While this is likely to be too late for Ed, given her two to three-month prognosis, she said for others in future legalised assisted dying would provide them with a choice near the end.
She told PA: “I’m planning for my end-of-life celebration. I’m getting it all in place so that the family don’t have to worry about it. It’s all going to be an orderly plan, because that’s the way I like my life.
“So if I could have an orderly plan for such time as I decide enough is enough, I’ve come to the end of the line, I don’t want to go on. If it was simple and orderly, it would be very, very comforting, very, very nice, and I think that’s what we should be aiming for.”
Asked for her message to peers in the Lords, she said: “Please don’t employ delay tactics. Please let this Bill be addressed in proper time. Do your best to not prolong the concerns by delaying things.

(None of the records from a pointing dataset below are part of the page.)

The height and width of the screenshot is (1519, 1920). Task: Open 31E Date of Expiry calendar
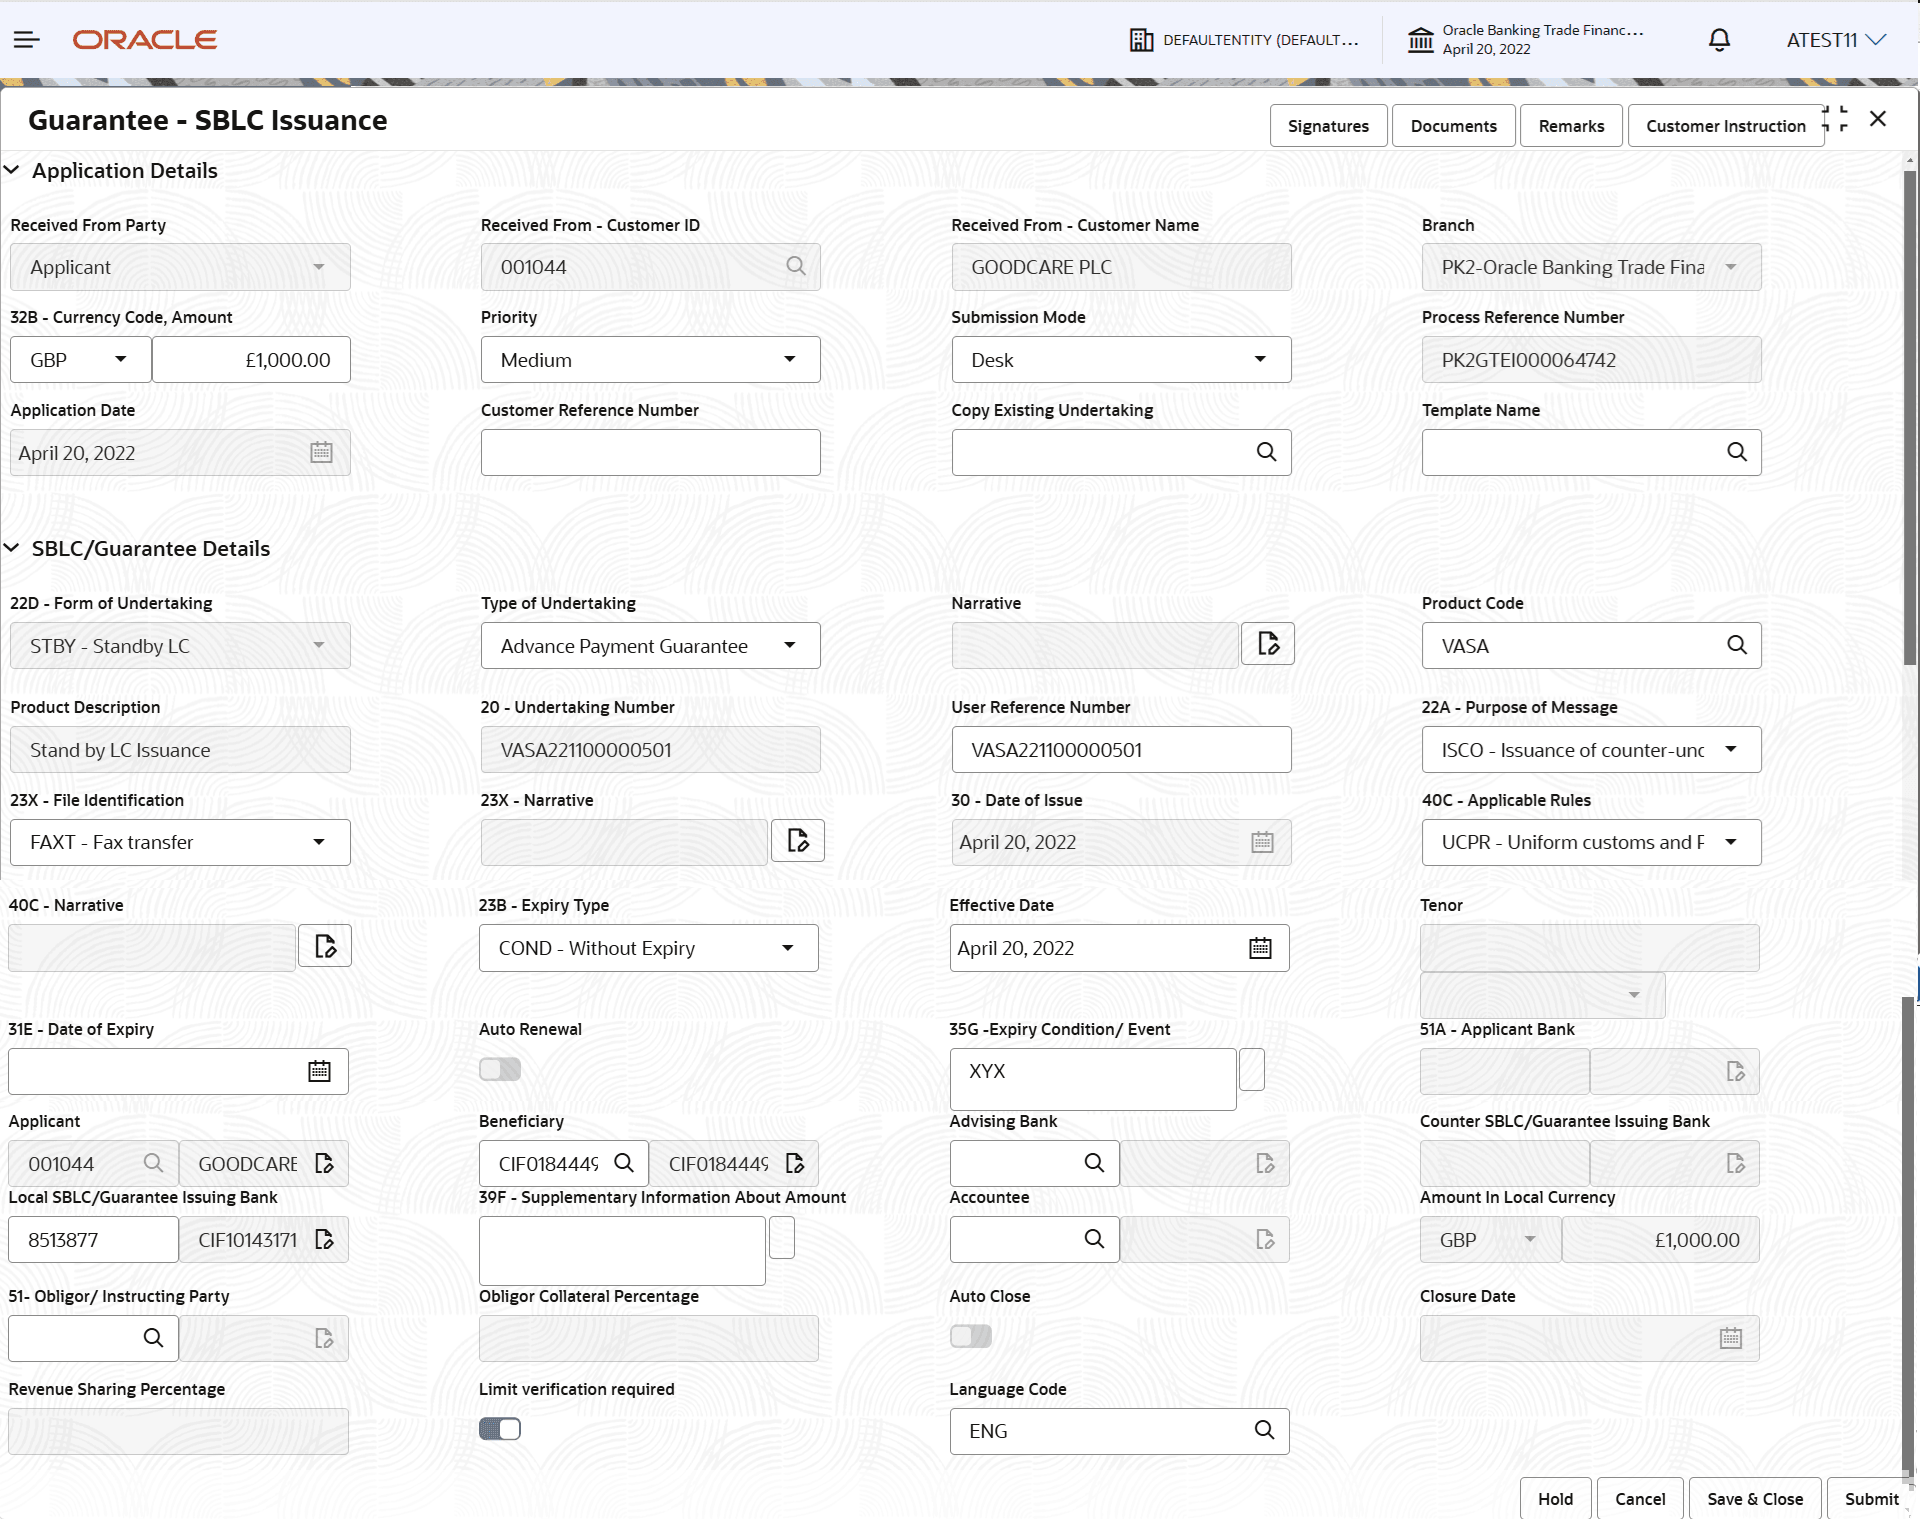coord(319,1071)
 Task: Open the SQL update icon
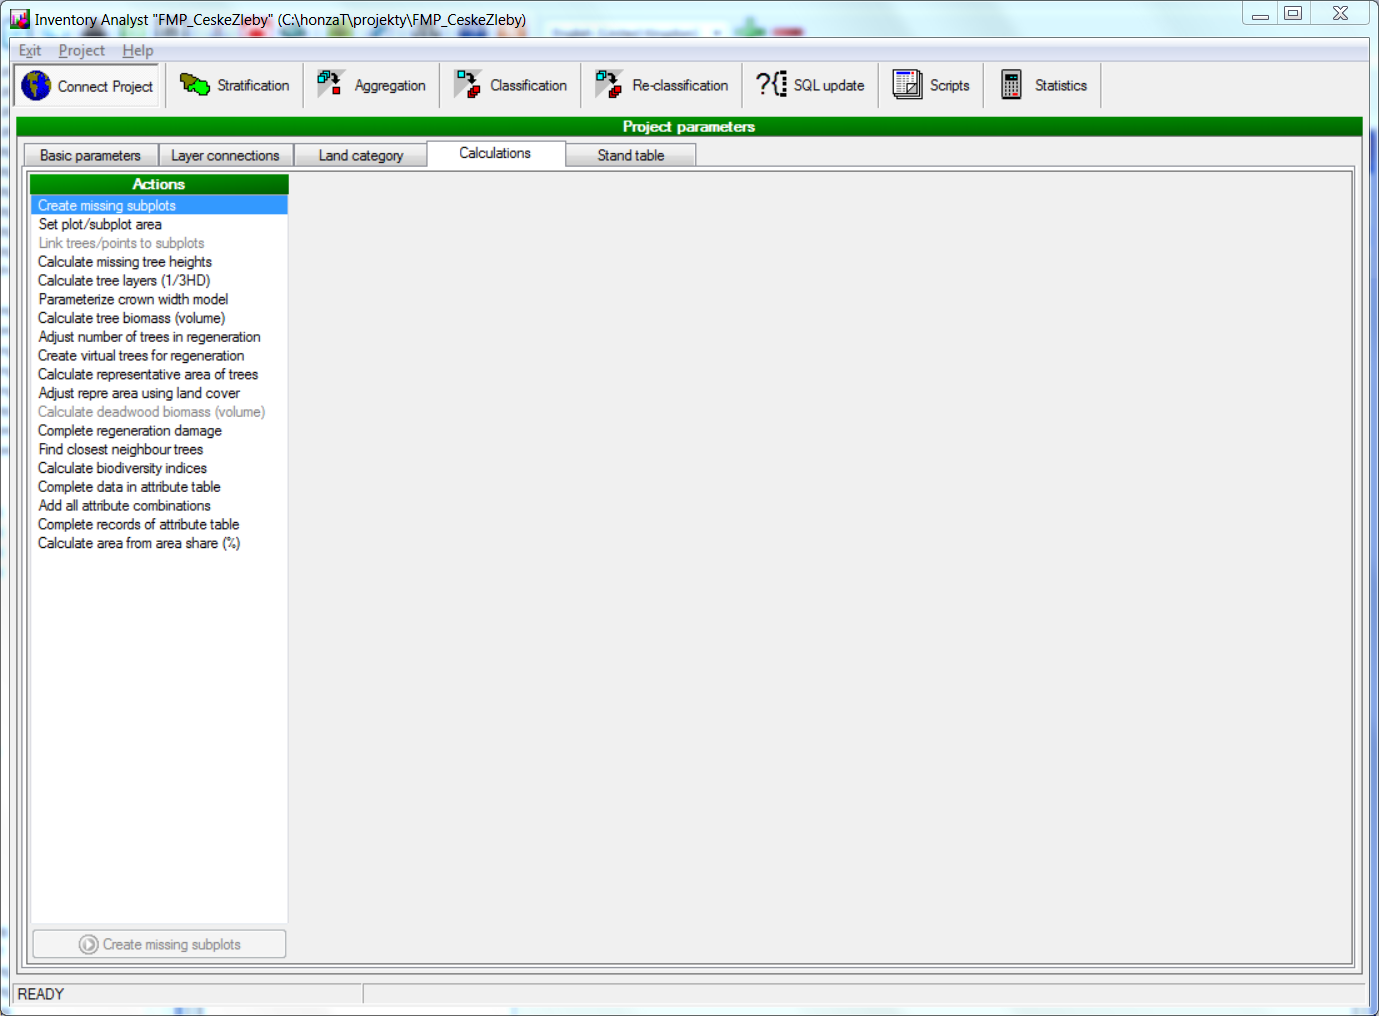pyautogui.click(x=771, y=85)
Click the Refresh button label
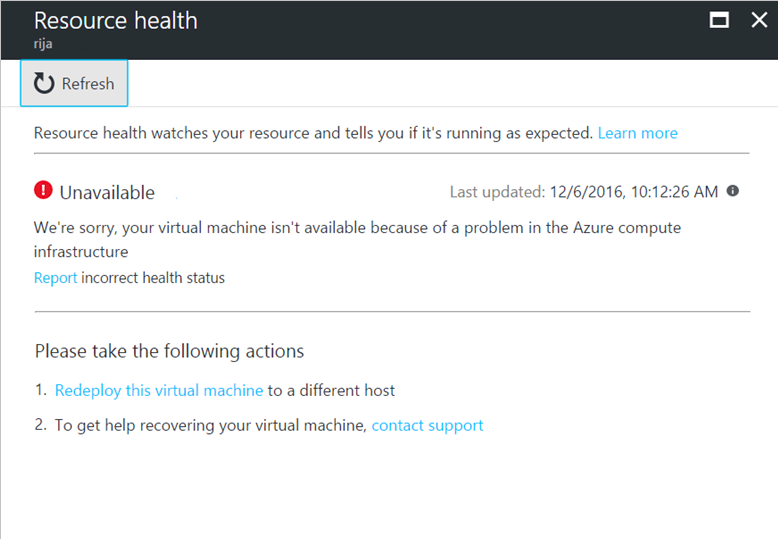The height and width of the screenshot is (539, 778). point(88,84)
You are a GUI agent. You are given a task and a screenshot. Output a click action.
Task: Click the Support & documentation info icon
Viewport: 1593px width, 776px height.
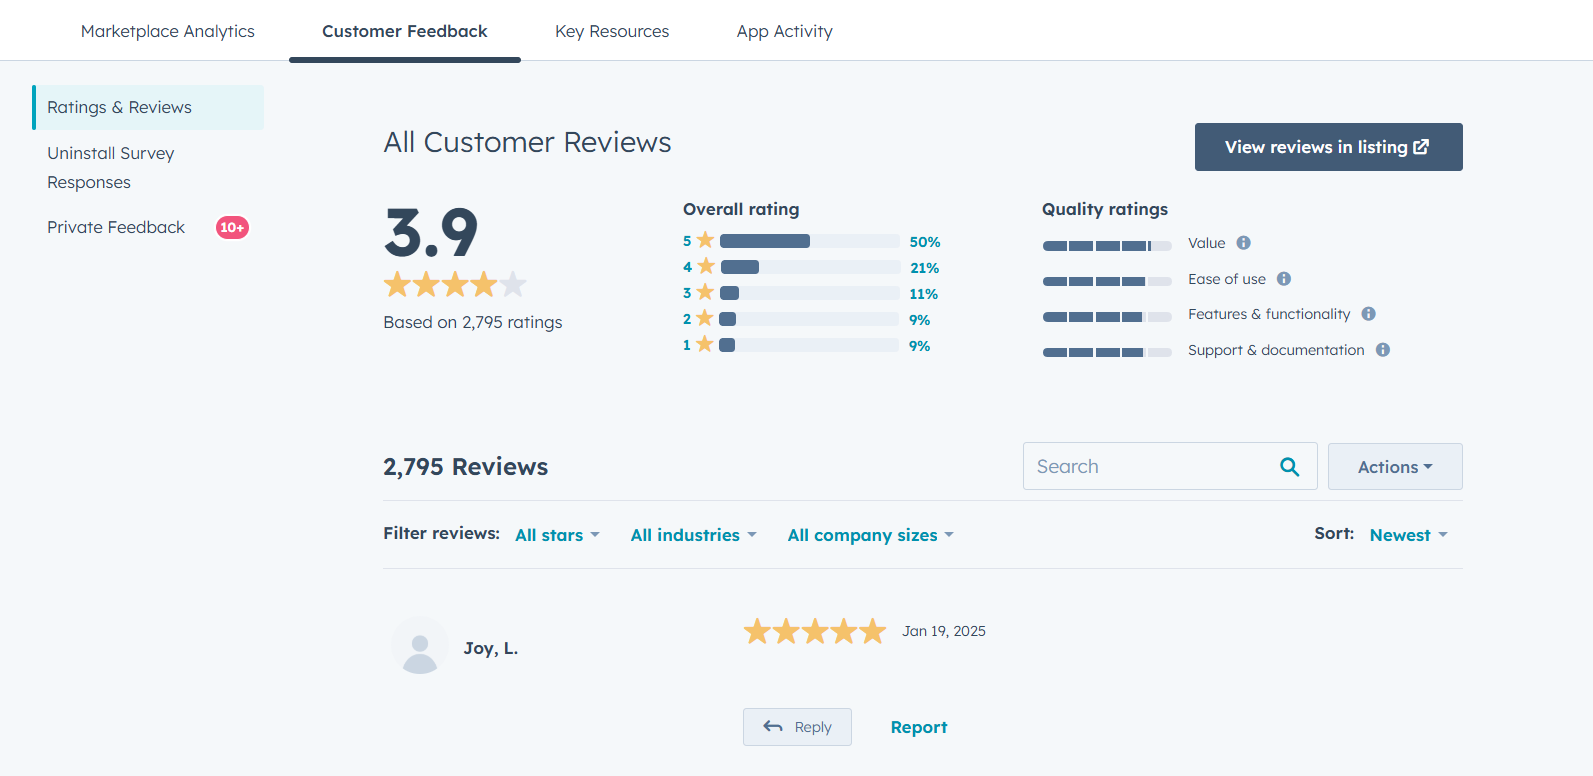coord(1383,350)
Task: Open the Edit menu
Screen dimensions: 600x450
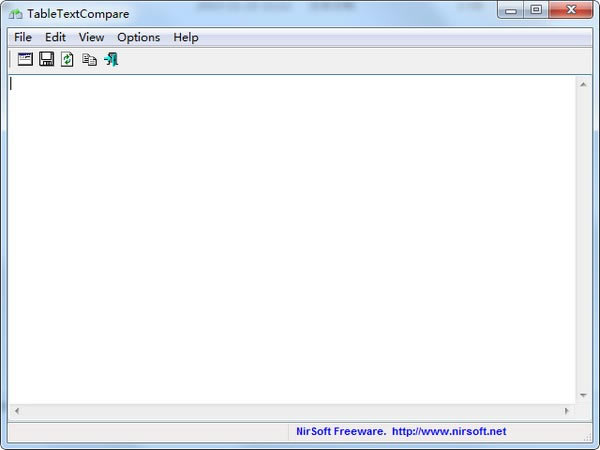Action: (55, 37)
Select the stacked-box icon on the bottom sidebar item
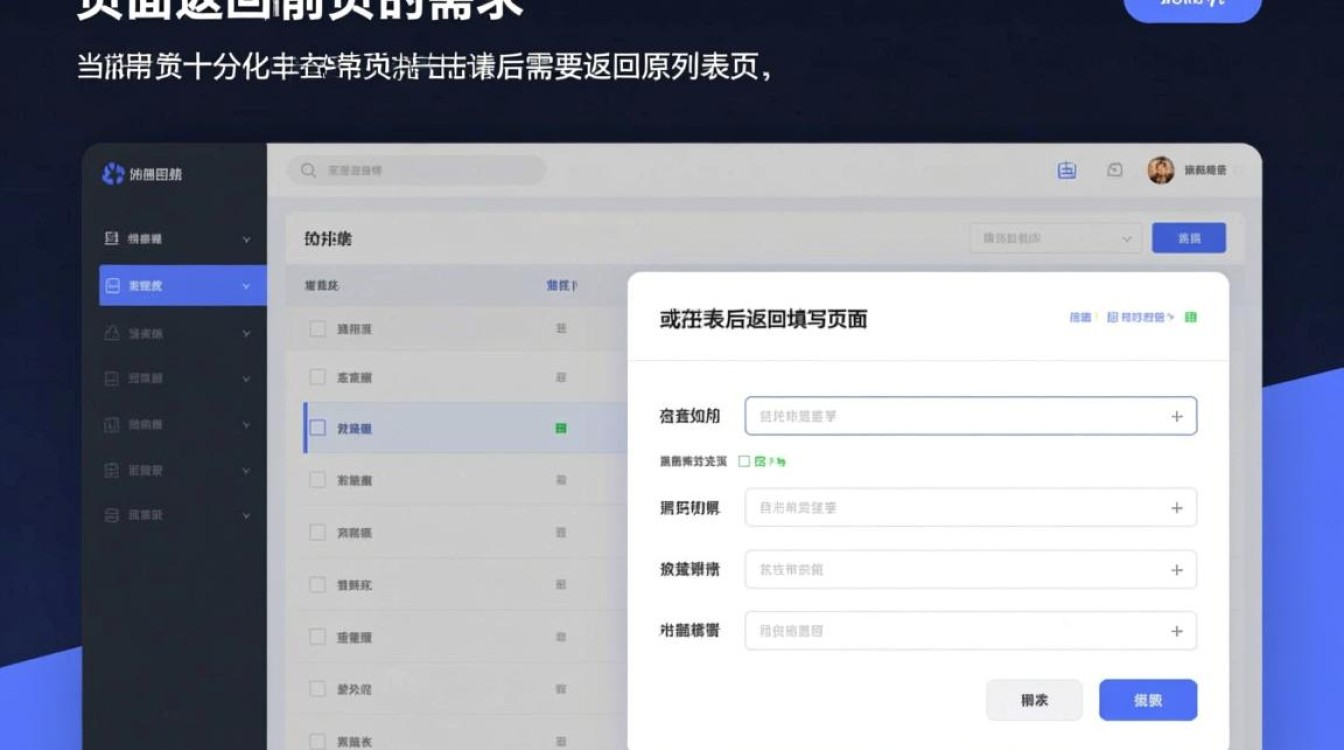The height and width of the screenshot is (750, 1344). coord(112,515)
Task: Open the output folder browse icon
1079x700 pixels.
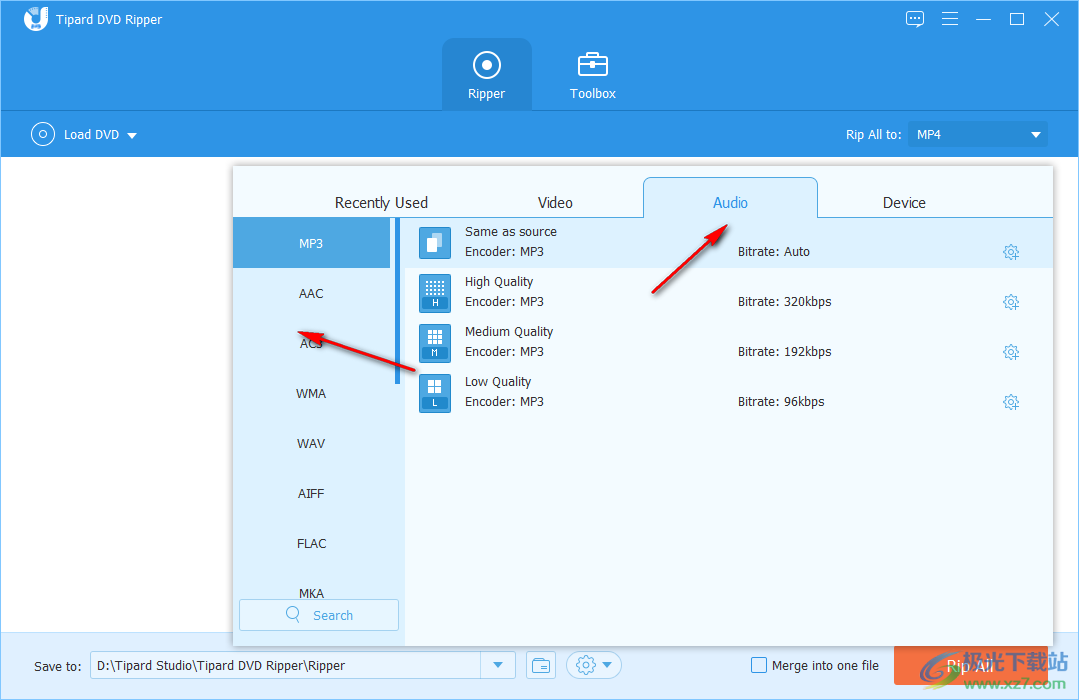Action: click(541, 665)
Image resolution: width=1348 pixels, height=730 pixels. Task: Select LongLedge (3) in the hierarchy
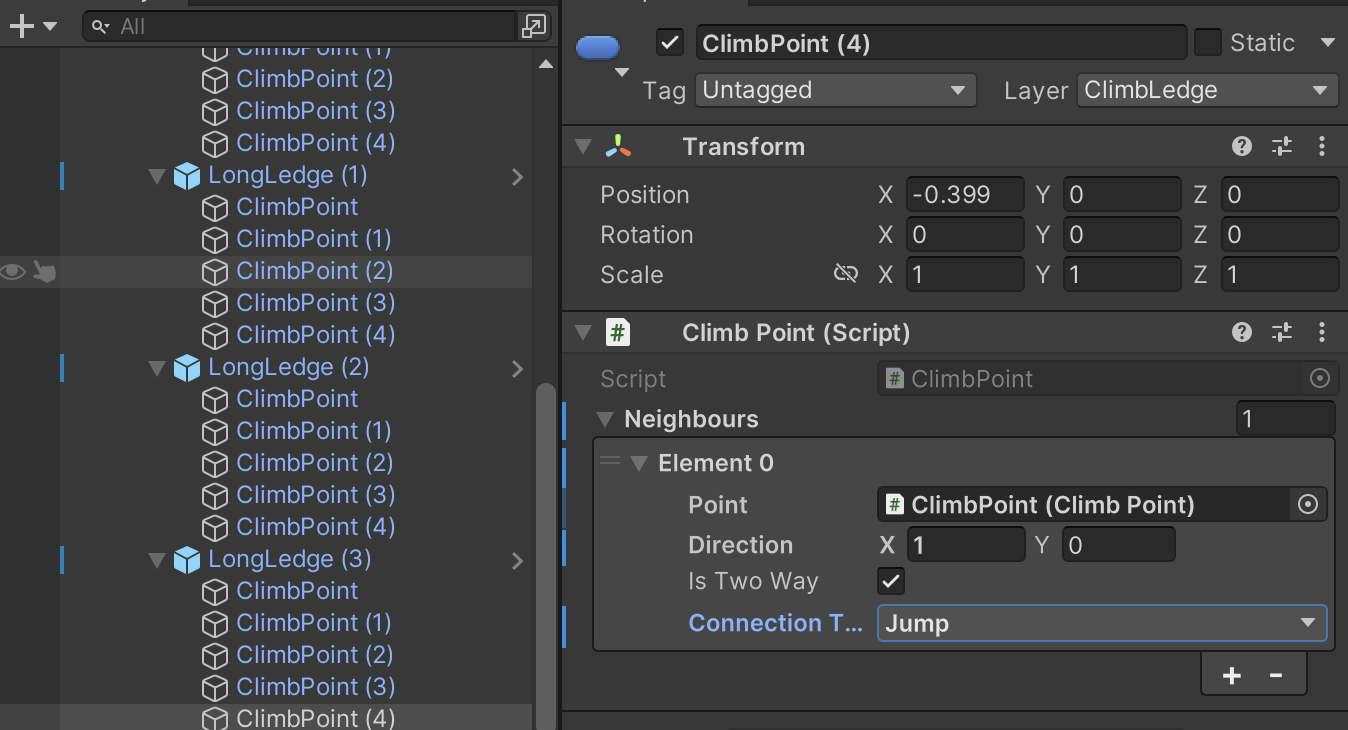289,559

“And also, I think, be honest and bite the bullet that we need help for people. I think it needs to be an easier route.”
There have been concerns among some of the Bill’s backers that peers against the proposed legislation would try to block it or “talk it out” so that it runs out of time to become law in this current session of Parliament.
It was confirmed on Thursday that more than 900 amendments have been put down for the Bill – the highest number ever tabled to a piece of back bench legislation.
The legislation proposes allowing terminally ill adults with fewer than six months to live to apply for an assisted death.
This would be subject to approval by two doctors and a panel featuring a social worker, senior legal figure and psychiatrist.